Saved data entries =
-.-.-

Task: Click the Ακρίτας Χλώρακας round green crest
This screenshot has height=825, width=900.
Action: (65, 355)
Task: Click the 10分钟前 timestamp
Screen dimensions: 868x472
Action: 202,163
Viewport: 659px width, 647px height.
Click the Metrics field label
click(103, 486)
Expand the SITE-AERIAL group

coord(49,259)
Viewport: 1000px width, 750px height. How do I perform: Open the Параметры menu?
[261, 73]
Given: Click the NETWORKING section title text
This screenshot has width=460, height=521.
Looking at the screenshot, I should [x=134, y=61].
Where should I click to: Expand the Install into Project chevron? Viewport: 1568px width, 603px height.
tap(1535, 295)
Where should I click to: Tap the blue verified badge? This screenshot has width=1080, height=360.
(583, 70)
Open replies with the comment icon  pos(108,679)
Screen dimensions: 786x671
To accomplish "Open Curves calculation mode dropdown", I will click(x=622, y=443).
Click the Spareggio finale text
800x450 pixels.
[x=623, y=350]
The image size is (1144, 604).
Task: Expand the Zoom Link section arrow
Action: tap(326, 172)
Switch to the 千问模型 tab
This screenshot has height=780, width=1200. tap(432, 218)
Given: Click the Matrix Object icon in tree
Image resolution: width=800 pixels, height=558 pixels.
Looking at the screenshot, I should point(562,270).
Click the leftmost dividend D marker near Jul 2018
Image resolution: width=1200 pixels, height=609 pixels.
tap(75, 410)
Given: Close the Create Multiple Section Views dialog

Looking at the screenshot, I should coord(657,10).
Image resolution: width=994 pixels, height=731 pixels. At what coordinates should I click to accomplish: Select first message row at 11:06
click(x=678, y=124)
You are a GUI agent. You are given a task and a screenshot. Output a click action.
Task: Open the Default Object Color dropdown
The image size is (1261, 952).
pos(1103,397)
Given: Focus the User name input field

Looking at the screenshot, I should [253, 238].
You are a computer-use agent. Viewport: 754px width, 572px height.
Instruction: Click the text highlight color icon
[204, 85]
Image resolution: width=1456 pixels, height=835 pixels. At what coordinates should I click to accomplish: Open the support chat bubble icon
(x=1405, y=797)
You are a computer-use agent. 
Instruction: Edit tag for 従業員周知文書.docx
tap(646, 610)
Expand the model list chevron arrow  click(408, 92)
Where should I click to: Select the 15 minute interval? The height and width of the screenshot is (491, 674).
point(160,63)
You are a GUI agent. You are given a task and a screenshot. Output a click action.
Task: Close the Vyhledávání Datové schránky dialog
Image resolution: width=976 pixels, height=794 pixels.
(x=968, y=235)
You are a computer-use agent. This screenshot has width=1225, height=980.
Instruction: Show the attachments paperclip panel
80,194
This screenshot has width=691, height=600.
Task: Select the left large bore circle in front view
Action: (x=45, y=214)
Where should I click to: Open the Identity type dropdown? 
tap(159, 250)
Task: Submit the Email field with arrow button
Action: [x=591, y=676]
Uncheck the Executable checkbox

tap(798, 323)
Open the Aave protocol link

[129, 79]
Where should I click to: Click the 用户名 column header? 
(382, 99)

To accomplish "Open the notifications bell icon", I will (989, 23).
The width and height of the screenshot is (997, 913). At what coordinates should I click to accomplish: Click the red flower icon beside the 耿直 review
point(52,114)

-.-.-

Exercise brief =
Find the lines above that contain the string "computer" and answer with how many there are, nothing else.

Output of the task =
3